López Rivera condenou a atitude “hipócrita” dos Estados Unidos com os latinos há décadas, quando se apresentam como “Meca” do mundo. “Muitos acreditaram, incluindo muitos porto-riquenhos. Ofereciam uma mentira, pois quando os latino-americanos imigravam se davam conta que não era nenhuma Meca e terminavam nessas prisões”, declarou, frisando que geralmente são “os mais vulneráveis” e não os “verdadeiros traficantes”, quem sofre as consequências do esquema penal estadunidense.
Alertando sobre as deploráveis condições em que os EUA mantêm confinados os seus presos, López Rivera apontou que isso se deve a que estes não têm as mínimas garantias, o que limita as suas possibilidades de acesso a tratamentos médicos, recreação ou comunicação com seus familiares.
“O preso tem direito a três comidas ao dia e uma cama, o resto são privilégios, que podem perder-se quando se ganha a antipatia de um carcereiro. A maioria dos presos tem enfermidades e sua saúde está por um fio. O mais triste que pode haver é um preso doente, porque jamais receberá o tratamento que necessita”, assinalou.
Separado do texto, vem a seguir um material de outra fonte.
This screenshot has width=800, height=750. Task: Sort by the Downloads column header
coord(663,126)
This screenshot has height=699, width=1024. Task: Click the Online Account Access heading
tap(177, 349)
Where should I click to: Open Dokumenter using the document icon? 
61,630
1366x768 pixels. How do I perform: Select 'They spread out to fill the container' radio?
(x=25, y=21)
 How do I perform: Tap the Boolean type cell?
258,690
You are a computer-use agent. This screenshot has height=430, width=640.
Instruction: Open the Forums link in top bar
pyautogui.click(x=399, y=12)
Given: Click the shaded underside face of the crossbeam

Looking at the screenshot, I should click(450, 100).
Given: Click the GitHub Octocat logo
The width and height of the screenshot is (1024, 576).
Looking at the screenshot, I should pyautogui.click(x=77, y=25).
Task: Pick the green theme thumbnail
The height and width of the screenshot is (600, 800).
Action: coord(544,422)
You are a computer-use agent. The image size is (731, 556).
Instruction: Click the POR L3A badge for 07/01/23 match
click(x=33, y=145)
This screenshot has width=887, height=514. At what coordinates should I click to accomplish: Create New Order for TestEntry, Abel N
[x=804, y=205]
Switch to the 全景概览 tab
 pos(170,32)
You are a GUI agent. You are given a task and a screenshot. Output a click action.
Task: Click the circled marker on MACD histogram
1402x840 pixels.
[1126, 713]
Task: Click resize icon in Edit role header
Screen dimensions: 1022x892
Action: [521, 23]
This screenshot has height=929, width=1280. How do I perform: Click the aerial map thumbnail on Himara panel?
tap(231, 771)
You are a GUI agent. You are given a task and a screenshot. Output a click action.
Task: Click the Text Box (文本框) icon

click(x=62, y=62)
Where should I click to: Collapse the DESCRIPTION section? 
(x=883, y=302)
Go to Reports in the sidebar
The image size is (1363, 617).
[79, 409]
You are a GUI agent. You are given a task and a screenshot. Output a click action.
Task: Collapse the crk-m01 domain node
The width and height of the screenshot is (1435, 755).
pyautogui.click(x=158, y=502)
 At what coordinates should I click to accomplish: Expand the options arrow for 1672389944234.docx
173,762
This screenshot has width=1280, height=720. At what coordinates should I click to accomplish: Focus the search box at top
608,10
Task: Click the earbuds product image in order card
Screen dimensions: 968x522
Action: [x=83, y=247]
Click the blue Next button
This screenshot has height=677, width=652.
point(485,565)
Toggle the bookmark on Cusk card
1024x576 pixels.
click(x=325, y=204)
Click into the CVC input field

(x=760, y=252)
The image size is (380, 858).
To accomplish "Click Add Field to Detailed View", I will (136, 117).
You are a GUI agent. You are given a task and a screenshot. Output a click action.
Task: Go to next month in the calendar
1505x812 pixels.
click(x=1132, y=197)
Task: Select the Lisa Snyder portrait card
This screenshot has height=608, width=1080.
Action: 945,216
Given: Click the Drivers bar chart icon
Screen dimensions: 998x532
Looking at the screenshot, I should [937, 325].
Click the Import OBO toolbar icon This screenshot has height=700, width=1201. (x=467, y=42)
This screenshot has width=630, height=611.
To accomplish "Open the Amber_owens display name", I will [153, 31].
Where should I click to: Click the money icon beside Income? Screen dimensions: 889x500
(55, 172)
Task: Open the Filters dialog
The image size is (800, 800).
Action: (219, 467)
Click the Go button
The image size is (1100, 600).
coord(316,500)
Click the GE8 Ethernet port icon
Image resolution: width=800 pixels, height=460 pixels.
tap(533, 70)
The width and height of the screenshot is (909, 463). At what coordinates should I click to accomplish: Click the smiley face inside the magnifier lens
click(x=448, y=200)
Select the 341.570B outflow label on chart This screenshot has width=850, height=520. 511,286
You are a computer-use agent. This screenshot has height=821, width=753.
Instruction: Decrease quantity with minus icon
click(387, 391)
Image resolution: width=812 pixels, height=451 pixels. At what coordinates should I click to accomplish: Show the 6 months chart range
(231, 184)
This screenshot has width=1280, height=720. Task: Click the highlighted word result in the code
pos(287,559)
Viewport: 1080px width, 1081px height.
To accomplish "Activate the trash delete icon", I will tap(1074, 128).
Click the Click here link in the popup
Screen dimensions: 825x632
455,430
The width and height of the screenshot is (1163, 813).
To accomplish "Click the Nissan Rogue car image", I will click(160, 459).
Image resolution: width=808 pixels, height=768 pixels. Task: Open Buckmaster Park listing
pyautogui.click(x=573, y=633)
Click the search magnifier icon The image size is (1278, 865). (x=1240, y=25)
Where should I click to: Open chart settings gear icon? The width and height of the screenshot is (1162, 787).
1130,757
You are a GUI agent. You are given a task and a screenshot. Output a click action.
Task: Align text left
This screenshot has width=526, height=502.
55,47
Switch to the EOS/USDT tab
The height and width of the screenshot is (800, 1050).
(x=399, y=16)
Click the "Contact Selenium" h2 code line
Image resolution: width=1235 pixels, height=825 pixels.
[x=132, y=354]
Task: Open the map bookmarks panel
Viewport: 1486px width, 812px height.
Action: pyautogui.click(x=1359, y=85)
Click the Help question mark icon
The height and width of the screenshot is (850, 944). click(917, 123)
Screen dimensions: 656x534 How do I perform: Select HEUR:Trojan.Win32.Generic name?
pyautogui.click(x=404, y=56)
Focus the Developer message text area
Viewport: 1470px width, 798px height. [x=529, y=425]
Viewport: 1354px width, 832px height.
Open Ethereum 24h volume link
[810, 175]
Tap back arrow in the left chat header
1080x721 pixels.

Acima de tudo, destacou, as prisões estadunidenses “desumanizam”, fracassando no dever de reabilitar, pois não oferecem qualquer perspectiva de reintegração, “Todo preso pode se reabilitar, todo preso pode transcender o que foi anteriormente, porém necessita de ajuda”.
López Rivera aproveitou a oportunidade para fazer um chamado à libertação da porto-riquenha Ana Belén Montes, sentenciada em 2002 a 25 anos de prisão acusada de espionar em favor do governo cubano; e de Nina Droz, presa desde que foi acusada por fatos relacionados à greve de Primeiro de Maio desde ano.